Last weeks’ summary: In 2012 EVT, Everstate (the ideal-type corresponding to our very real countries created to foresee the future of governance and of the modern nation-state) knows a rising dissatisfaction of its population. To face the various difficulties and widespread discontent, in a first scenario, Everstate’s governing bodies have transformed the conclusions of the Mamominarch Commission into policies: a programme of drastic reduction of public expenses will be implemented over five years. Despite hopes to quickly achieve a positive trade balance, after a few months of improvement, the situation worsens in terms of export of services, notably because of a decay of the education system, while youth unemployment soars.
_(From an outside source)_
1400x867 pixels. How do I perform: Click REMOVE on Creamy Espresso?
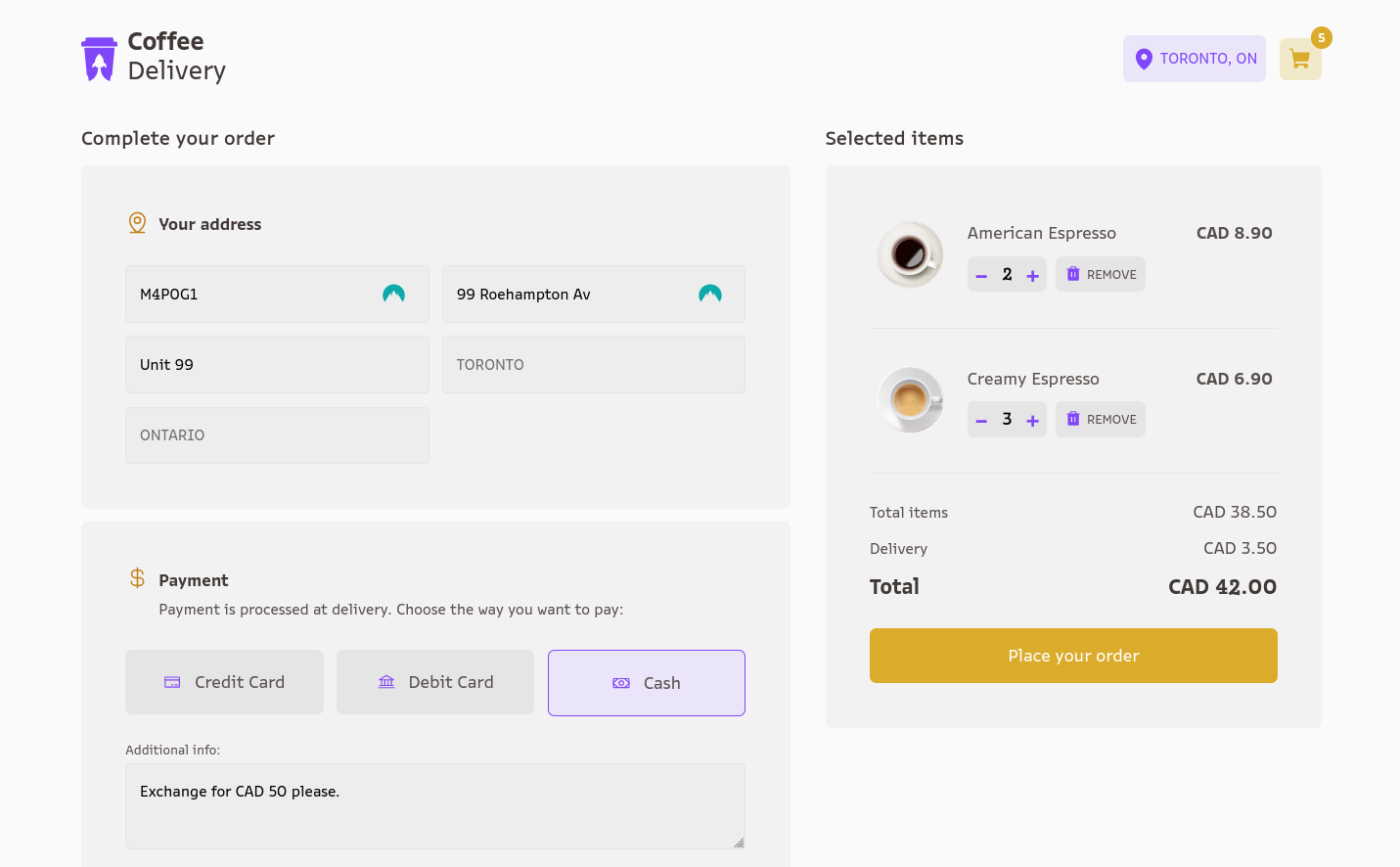(1100, 419)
The exports of goods does not fare better because of the difficulty Everstatan industries meet to face, alone, the new resources’ condition.
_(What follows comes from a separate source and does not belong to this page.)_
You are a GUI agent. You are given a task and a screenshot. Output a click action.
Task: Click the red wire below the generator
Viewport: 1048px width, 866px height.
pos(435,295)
(The reader can click on each picture to see a larger version in a new tab – a navigating map of posts is available to ease reading).
Trade balance (2)
In Everstate, the situation regarding energy becomes also very worrying, all the more so that energy is vital for most modern activities, including trade. As underlined by the International Energy Agency,
“Rising transport demand and upstream costs reconfirm the end of cheap oil. Short-term pressures on oil markets may be eased by slower economic growth and by the expected return of Libyan oil to the market, but trends on both the oil demand and supply sides maintain pressure on prices. We assume that the average IEA crude oil import price remains high, approaching $120/barrel (in year-2010 dollars) in 2035 (over $210/barrel in nominal terms) in the New Policies Scenario although, in practice, price volatility is likely to remain.” World Energy Outlook 2011, Executive Summary, November 2011, p.3.”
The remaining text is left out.